GDAS can also be used as the response to a WMS GetFeatureInfo request. For example, once GDAS data has been sent and joined to a layer supporting a WMS server, this server
can respond with a WMS GetFeatureInfo request with the requested subset of records in GDAS format. To accomplish this, GetFeatureInfo must specify
“INFO_FORMAT=textxml; subtype=gdas1.0” as part of the WMS GetFeatureInfo request.
The utility of TJS goes beyond the simple extraction and joining of database content, since data in GDAS format can be readily manipulated as part of a service chain.

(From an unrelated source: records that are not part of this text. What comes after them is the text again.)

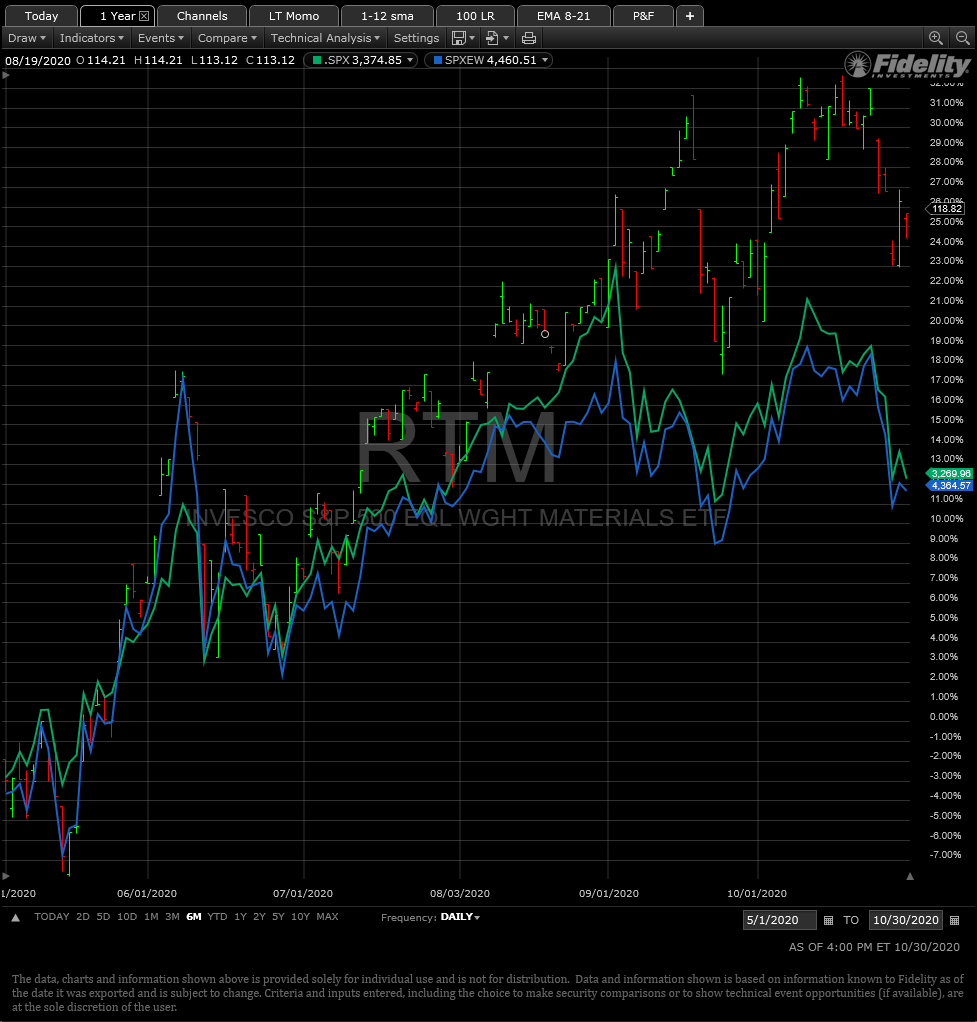Viewport: 977px width, 1022px height.
Task: Add a new chart tab with the plus icon
Action: click(x=689, y=15)
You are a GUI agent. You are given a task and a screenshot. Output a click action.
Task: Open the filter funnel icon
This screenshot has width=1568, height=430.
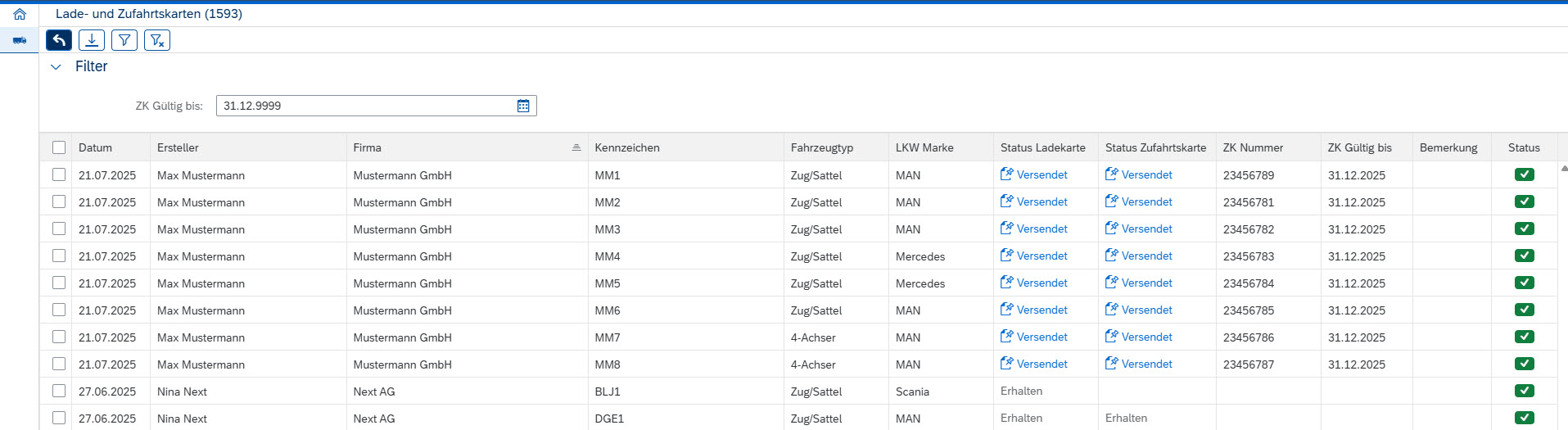coord(124,40)
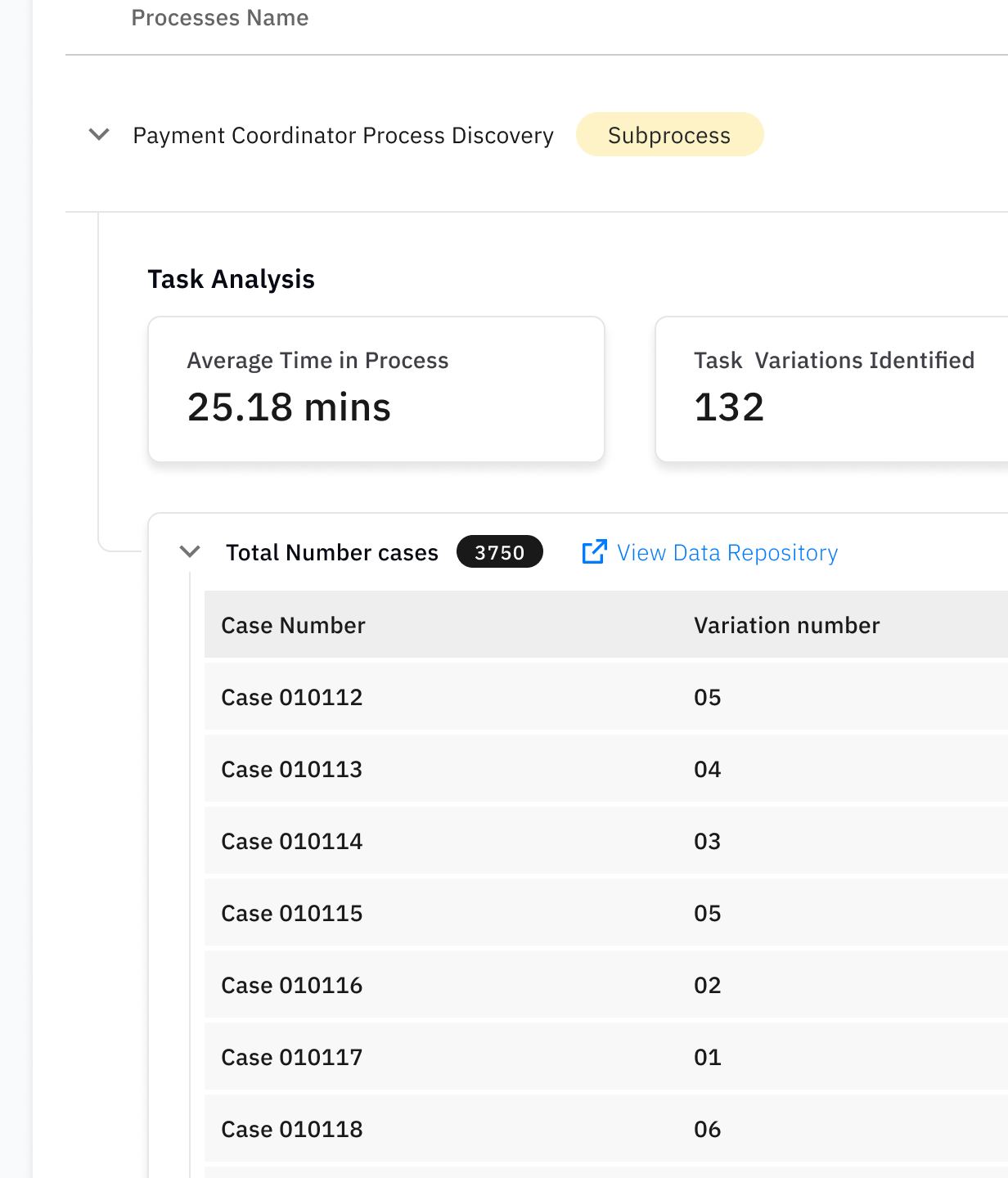
Task: Collapse the Total Number cases section
Action: click(x=190, y=552)
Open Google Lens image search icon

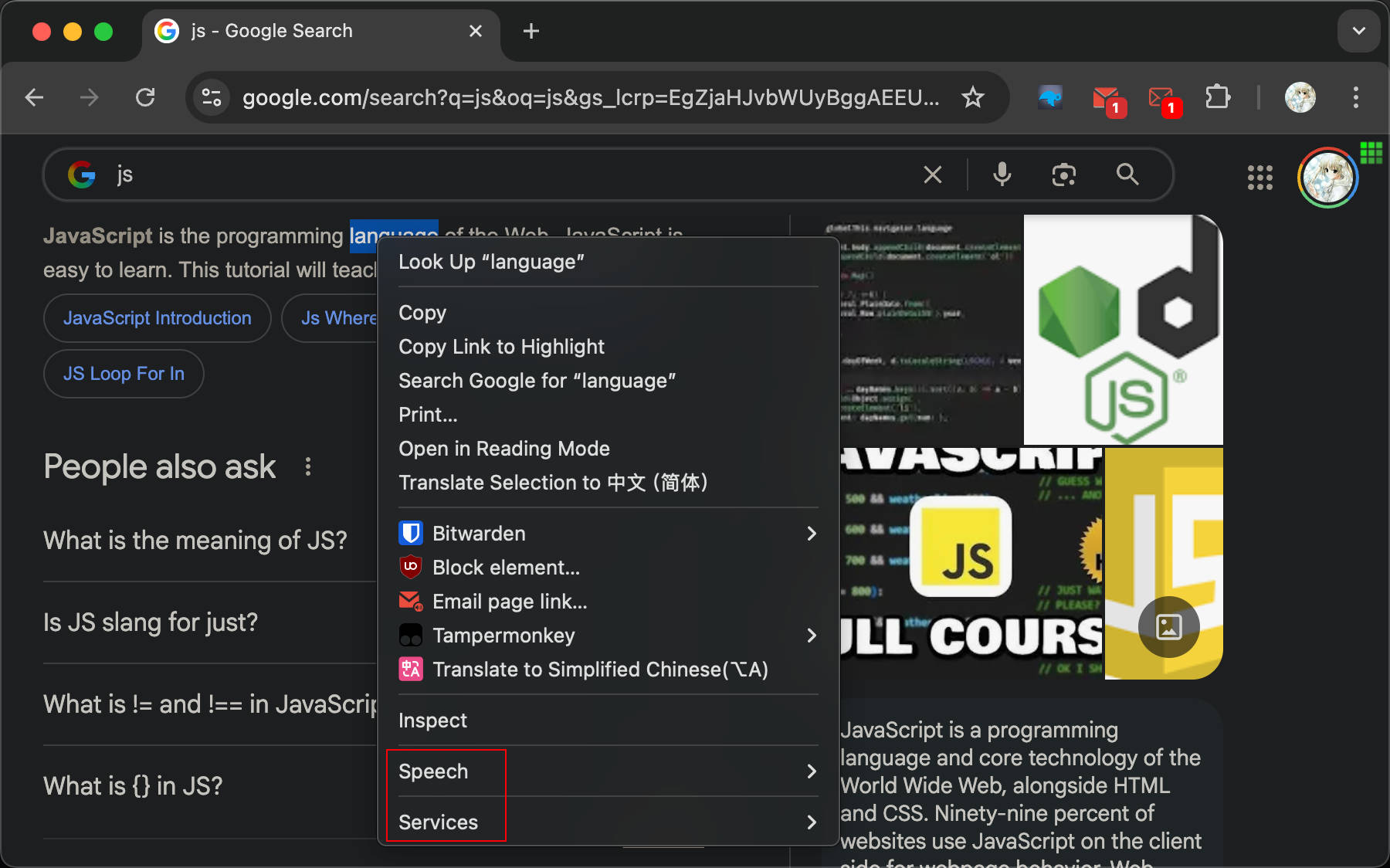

Services such as the OGC’s Web Processing Service WPS can be used to perform calculations, comparisons, or other analysis on attribute data in GDAS format before it is
accessed by a JoinData operation. Since GDAS is quite a simple encoding, it can easily be used as an input or generated as an output from any spatial model. Furthermore, the
incorporation of an XSL reference allows the same GDAS file to be used to generate web pages as well as to provide the input to models or automated mapping services.
Although TJS was originally intended be configured with the tabular data housed on one server and the spatial framework data housed on another server, the Interoperability
Experiment conducted by OGC in 2007 demonstrated that in some circumstances TJS is useful even when the attributes and spatial frameworks are housed on the same server.
This is especially true for very large datasets, such as Census data, where user-triggered automated mapping can be deployed through the implementation of TJS. The data access
operations are designed to support access to very large volumes of metadata without overloading the network connection.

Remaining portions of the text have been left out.